"""

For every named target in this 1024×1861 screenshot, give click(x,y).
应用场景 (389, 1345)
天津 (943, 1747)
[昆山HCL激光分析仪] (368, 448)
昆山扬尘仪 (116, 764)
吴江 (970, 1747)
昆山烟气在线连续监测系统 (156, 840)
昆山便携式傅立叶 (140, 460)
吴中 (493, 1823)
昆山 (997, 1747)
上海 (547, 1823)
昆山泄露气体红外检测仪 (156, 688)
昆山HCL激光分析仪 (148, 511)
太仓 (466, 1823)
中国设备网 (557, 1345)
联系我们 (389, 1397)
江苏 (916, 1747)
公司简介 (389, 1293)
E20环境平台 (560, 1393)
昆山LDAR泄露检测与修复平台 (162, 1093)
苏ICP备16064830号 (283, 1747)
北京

"""

→ Requirement
Extract all the material, leaving every line as it is.

→ Exercise response
For every named target in this 1024×1861 screenshot, give click(x,y).
应用场景 (389, 1345)
天津 (943, 1747)
[昆山HCL激光分析仪] (368, 448)
昆山扬尘仪 (116, 764)
吴江 (970, 1747)
昆山烟气在线连续监测系统 (156, 840)
昆山便携式傅立叶 (140, 460)
吴中 (493, 1823)
昆山 (997, 1747)
上海 (547, 1823)
昆山泄露气体红外检测仪 (156, 688)
昆山HCL激光分析仪 (148, 511)
太仓 (466, 1823)
中国设备网 (557, 1345)
联系我们 (389, 1397)
江苏 (916, 1747)
公司简介 (389, 1293)
E20环境平台 (560, 1393)
昆山LDAR泄露检测与修复平台 (162, 1093)
苏ICP备16064830号 (283, 1747)
北京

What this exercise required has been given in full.